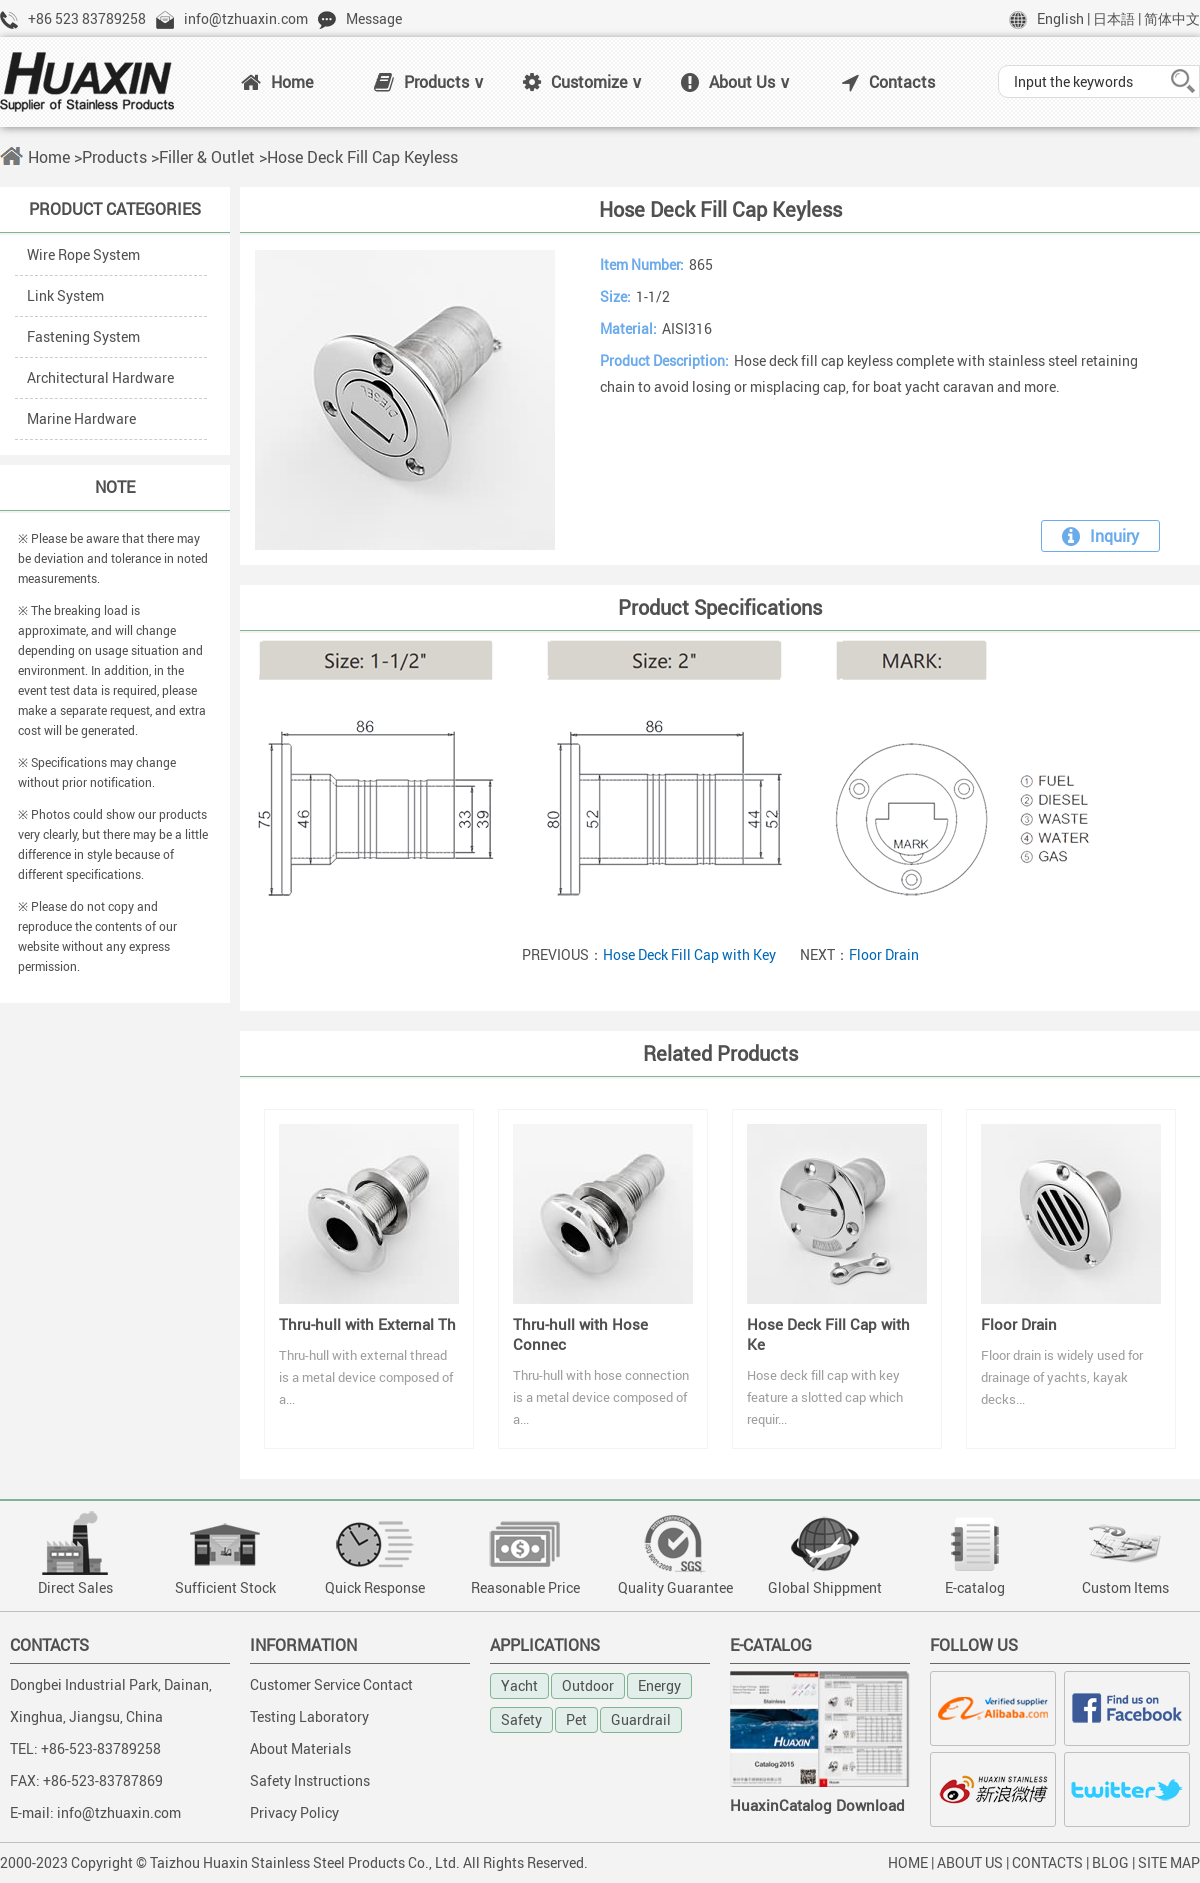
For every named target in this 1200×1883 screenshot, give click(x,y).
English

...

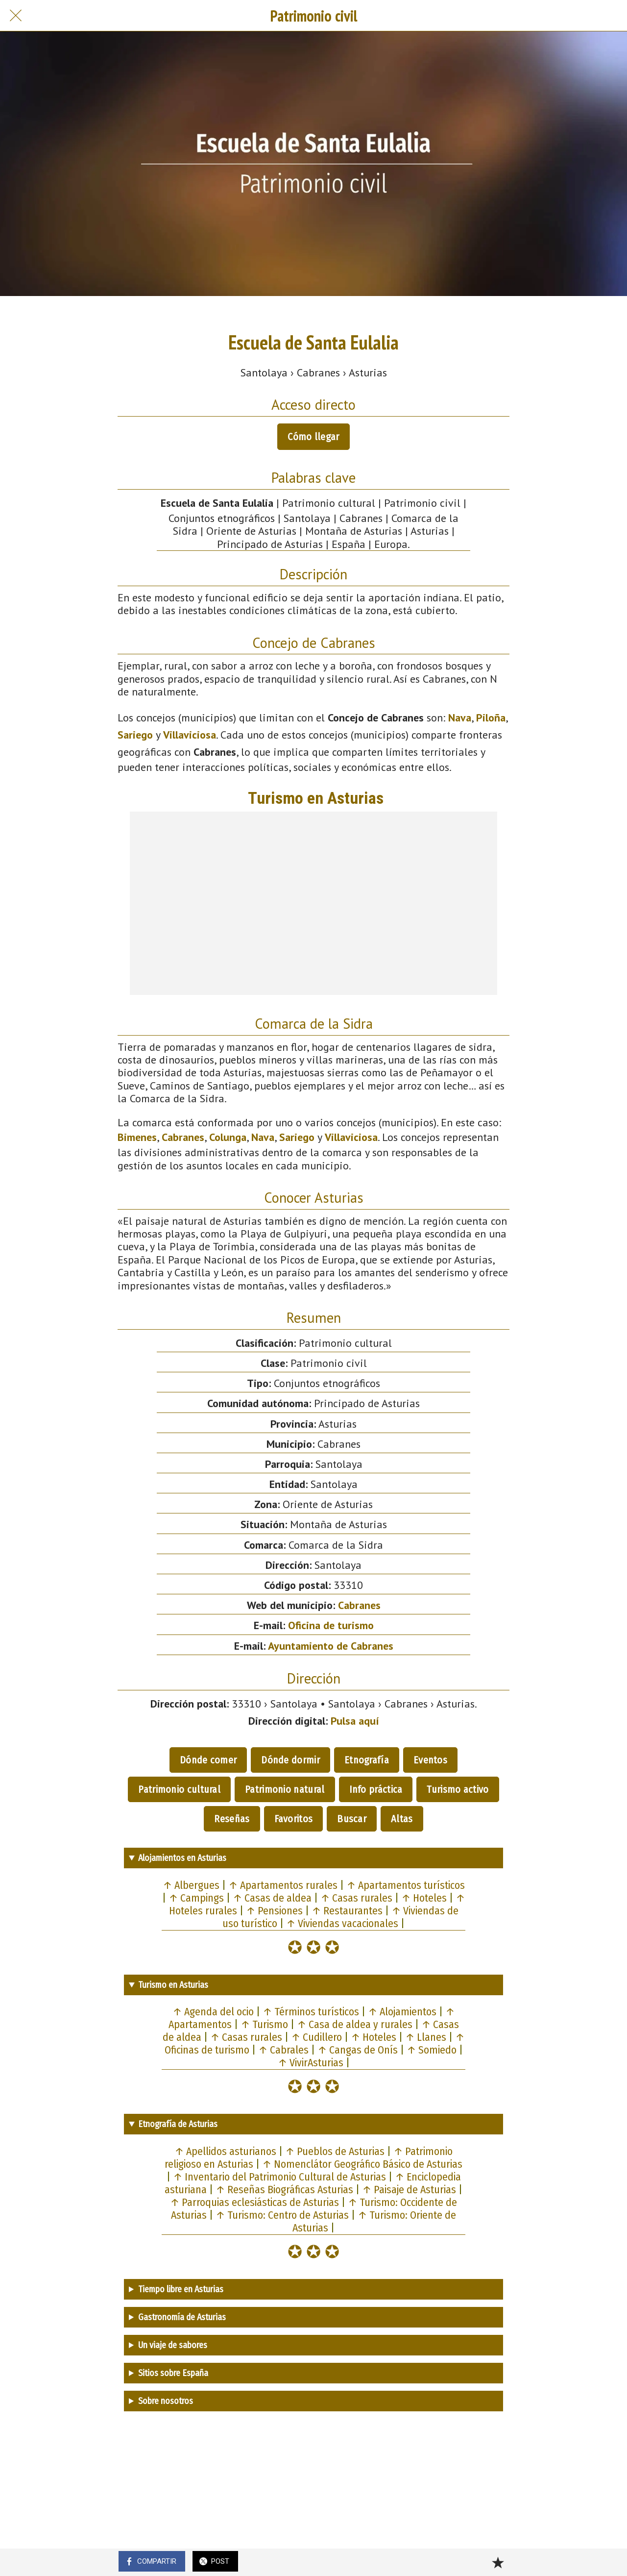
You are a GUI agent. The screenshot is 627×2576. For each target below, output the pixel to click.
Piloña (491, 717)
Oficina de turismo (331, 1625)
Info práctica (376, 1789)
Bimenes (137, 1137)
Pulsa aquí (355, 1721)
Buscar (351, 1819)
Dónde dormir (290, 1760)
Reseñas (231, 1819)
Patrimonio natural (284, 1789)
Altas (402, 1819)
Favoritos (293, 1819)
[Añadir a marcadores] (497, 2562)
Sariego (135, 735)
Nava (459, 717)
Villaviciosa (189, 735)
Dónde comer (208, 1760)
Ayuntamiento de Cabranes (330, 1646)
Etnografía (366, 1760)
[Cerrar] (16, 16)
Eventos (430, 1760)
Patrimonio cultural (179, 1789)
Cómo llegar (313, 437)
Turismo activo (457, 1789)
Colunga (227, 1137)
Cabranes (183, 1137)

» **What you need to do**
Please reproduce the entries verbatim, from the line containing "Buscar (351, 1819)" to the line containing "Cabranes (183, 1137)", including both of those lines.

» **Solution for this problem**
Buscar (351, 1819)
Dónde dormir (290, 1760)
Reseñas (231, 1819)
Patrimonio natural (284, 1789)
Altas (402, 1819)
Favoritos (293, 1819)
[Añadir a marcadores] (497, 2562)
Sariego (135, 735)
Nava (459, 717)
Villaviciosa (189, 735)
Dónde comer (208, 1760)
Ayuntamiento de Cabranes (330, 1646)
Etnografía (366, 1760)
[Cerrar] (16, 16)
Eventos (430, 1760)
Patrimonio cultural (179, 1789)
Cómo llegar (313, 437)
Turismo activo (457, 1789)
Colunga (227, 1137)
Cabranes (183, 1137)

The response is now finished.